(Continued from page 3)

Ann Arbor, Mich.-based Domino’s Pizza already had looked into a more fast-casual-like restaurant design, having debuted its first “pizza theater” prototype in August 2012. But the brand revealed earlier this month that it would remodel all of its nearly 5,000 domestic units to the design by the end of 2017.

Officials have said repeatedly that, while the prototype does have more seating, the “pizza theater” design is not about increasing dine-in sales but rather letting the “theater” aspect reinforce the chain’s branding efforts around a pizza higher in quality than its previous incarnation.

Remodeled units will have better sight lines into more modern-looking dining rooms, which in turn will have more visibility of the make line where pizza dough is stretched and fresh toppings are added.

Chief executive Patrick Doyle conceded to securities analysts attending Domino’s Investor Day event that fast-casual pizza brands are pitching themselves as offering better-quality food, modern restaurant designs, convenience and relative value.

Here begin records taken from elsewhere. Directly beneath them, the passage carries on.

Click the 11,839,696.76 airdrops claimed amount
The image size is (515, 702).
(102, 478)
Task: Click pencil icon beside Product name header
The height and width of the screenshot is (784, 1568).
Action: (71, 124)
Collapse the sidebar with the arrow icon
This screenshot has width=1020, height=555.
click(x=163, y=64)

“The most important definition of fast casual … to my mind, is giving consumers what they want today, versus what you built your business around 25 years ago,” he said. “There was one thing that wasn’t completed yet for Domino’s, which is that you’ve got to have a better-looking restaurant.”

Industry consultant Gordon agreed that it would be helpful to Domino’s to migrate away from how it was founded and grown under Tom Monaghan, “which is get a cheap storefront and deliver a ton of pizza.”

“The United States is so diverse that you need to have both kinds of restaurant — a delivery store and one more inviting to diners,” Gordon said. “It’s a way to change existing perceptions and to generate other incremental dayparts. Domino’s did a nice job rolling out sandwiches, but pizza is still skewed heavily toward the evening, and it’s very hard to make it on just one daypart.”